Figure 4. Regulation of the DC response to β-glucan or LPS by IL-1, TNF, and IFN-I.

(A) Human monocytes-derived DCs were stimulated with particulate β-glucan or LPS, in the presence or absence of IL-1RA (25 µg/ml) or the indicated neutralizing antibodies, for the times shown. mRNA levels in cell lysates for 64 selected genes were quantitated by NanoString's nCounter technology. The gene symbols are listed in the leftmost column of the heat map. Technical replicates were collapsed and genes hierarchically clustered (rows, genes; columns, donors). Results from individual donors were analyzed as fold change between the mRNA counts of each condition and the corresponding average levels of mRNA (baseline) across donors, times, and treatments. Final data are expressed as fold change between the mRNA counts of each condition and the corresponding baseline mRNA counts from the same cells in the absence of IL-1RA or antibodies (red, stimulation from baseline; blue, inhibition from baseline; yellow, unchanged from baseline). The heat map reports the results with all the genes analyzed by NanoString technology.

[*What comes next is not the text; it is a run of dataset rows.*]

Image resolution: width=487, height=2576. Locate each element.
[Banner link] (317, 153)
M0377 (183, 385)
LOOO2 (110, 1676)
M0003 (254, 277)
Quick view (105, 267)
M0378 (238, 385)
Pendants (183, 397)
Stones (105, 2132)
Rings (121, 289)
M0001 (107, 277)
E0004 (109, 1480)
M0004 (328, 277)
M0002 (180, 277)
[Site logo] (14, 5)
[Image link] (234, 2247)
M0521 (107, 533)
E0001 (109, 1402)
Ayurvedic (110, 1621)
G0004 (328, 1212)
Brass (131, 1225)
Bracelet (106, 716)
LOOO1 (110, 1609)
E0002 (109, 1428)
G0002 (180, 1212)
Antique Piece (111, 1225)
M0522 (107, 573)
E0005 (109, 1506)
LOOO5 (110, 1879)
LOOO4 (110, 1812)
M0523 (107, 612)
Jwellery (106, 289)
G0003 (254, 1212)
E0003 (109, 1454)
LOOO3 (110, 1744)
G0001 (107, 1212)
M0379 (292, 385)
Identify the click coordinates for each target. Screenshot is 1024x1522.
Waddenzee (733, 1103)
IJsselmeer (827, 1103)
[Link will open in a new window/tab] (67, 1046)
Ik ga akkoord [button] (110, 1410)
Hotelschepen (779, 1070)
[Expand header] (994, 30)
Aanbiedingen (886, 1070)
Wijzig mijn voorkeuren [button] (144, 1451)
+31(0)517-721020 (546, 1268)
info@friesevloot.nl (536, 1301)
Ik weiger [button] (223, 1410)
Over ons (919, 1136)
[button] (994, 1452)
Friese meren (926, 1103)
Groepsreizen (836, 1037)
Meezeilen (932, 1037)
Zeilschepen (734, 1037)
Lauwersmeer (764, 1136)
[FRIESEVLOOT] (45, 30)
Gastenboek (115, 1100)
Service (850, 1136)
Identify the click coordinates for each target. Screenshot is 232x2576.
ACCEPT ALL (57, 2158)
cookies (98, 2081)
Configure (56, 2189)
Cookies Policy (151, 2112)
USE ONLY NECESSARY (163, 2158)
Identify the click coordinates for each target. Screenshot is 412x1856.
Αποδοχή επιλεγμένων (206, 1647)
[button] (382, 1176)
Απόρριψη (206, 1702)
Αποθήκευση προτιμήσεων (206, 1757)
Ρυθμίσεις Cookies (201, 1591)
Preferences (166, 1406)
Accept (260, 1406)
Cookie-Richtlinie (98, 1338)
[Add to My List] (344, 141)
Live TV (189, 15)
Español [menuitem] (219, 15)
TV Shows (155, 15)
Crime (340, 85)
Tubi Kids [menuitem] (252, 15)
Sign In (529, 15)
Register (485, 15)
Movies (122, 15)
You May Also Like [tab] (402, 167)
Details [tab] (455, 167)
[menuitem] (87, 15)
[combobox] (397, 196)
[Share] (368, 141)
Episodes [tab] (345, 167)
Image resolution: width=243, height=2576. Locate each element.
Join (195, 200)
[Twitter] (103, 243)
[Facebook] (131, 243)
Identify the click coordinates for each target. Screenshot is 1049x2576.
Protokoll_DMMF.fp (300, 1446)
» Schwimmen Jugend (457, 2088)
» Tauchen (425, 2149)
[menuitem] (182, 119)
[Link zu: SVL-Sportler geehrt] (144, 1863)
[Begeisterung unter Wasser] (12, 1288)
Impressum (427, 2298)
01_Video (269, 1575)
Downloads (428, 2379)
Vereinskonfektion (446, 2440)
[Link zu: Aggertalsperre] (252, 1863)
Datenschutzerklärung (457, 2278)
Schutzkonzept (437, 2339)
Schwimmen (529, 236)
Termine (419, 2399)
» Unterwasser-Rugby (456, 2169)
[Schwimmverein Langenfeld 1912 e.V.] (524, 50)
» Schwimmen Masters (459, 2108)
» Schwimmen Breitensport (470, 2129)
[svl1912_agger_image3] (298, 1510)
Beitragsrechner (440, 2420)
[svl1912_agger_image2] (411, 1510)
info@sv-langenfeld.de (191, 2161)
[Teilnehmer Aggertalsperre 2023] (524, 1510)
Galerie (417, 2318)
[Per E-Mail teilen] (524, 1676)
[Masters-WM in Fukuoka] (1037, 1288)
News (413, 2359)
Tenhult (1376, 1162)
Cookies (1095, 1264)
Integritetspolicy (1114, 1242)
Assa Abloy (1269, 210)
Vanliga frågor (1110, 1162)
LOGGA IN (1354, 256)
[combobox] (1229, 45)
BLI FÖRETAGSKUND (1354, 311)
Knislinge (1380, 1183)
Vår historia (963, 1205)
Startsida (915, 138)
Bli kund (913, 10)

The data for all the comparisons were analyzed by one-way ANOVA model using Methods of Moments [65]. The modulated genes mentioned in the text are those in which the changes induced by the perturbations were significant (p<0.05) at least at 12 h post-stimulation. (B) Human monocyte-derived DCs were cultured for 24 h as in (A). Protein secretion in the culture supernatants was measured by ELISA. Results are mean ± SEM, n = 5 to 10. Statistics: paired t-test when measurements were uncensored or the Tobit model analysis in presence of left-censored data.